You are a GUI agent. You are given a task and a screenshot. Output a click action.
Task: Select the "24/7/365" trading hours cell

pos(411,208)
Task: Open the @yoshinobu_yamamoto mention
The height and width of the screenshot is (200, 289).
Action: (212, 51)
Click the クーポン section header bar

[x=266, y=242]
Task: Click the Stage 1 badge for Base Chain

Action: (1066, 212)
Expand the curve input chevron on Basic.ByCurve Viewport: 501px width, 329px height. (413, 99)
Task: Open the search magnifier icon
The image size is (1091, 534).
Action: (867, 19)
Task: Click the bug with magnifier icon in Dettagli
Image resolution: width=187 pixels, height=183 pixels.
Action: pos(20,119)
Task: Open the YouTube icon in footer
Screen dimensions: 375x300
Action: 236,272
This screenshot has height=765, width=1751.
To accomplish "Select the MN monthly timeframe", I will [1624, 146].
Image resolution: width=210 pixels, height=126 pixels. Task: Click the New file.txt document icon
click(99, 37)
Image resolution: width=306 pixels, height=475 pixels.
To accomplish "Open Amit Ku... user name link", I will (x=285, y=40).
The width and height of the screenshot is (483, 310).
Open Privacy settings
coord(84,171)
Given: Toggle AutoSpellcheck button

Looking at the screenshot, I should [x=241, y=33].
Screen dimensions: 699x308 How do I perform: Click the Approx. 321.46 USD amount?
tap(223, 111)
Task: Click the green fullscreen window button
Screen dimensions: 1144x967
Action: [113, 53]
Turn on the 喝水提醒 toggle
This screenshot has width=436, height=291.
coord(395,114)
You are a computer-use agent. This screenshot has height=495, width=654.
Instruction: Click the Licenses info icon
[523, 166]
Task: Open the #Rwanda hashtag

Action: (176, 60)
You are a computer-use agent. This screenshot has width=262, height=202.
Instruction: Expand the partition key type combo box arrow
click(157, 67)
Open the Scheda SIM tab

### [Task details]
Count the lines in the items above that contain the string "width". Give only the number.

### [Complete output]
10